### RECORD EXCERPTS
---*---
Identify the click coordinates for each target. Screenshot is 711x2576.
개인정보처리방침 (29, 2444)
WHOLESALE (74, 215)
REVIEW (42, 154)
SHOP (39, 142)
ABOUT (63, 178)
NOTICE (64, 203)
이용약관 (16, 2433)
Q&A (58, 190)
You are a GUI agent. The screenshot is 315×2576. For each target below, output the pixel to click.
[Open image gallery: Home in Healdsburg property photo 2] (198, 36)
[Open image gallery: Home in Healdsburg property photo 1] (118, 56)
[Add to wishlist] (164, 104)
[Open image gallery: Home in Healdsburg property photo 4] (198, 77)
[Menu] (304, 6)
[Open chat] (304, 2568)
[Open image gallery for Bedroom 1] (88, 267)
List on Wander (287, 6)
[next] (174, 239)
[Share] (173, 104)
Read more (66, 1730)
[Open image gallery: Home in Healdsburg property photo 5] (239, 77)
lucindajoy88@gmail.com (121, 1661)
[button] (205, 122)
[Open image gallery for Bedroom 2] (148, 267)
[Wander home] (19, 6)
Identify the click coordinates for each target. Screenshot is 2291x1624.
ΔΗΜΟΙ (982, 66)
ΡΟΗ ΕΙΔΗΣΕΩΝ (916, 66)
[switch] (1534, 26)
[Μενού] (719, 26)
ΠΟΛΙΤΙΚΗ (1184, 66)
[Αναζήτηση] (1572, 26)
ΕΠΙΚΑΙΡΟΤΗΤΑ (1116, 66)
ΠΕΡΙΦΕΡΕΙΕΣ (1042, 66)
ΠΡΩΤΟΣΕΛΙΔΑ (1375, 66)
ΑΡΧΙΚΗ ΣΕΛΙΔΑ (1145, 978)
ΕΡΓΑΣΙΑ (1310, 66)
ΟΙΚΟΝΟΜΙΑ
---*---
Keep to the lines above, from the first one through the line where "[button] (205, 122)" appears, and copy them exactly.

Identify the click coordinates for each target. Screenshot is 711x2576.
개인정보처리방침 (29, 2444)
WHOLESALE (74, 215)
REVIEW (42, 154)
SHOP (39, 142)
ABOUT (63, 178)
NOTICE (64, 203)
이용약관 (16, 2433)
Q&A (58, 190)
You are a GUI agent. The screenshot is 315×2576. For each target below, output the pixel to click.
[Open image gallery: Home in Healdsburg property photo 2] (198, 36)
[Open image gallery: Home in Healdsburg property photo 1] (118, 56)
[Add to wishlist] (164, 104)
[Open image gallery: Home in Healdsburg property photo 4] (198, 77)
[Menu] (304, 6)
[Open chat] (304, 2568)
[Open image gallery for Bedroom 1] (88, 267)
List on Wander (287, 6)
[next] (174, 239)
[Share] (173, 104)
Read more (66, 1730)
[Open image gallery: Home in Healdsburg property photo 5] (239, 77)
lucindajoy88@gmail.com (121, 1661)
[button] (205, 122)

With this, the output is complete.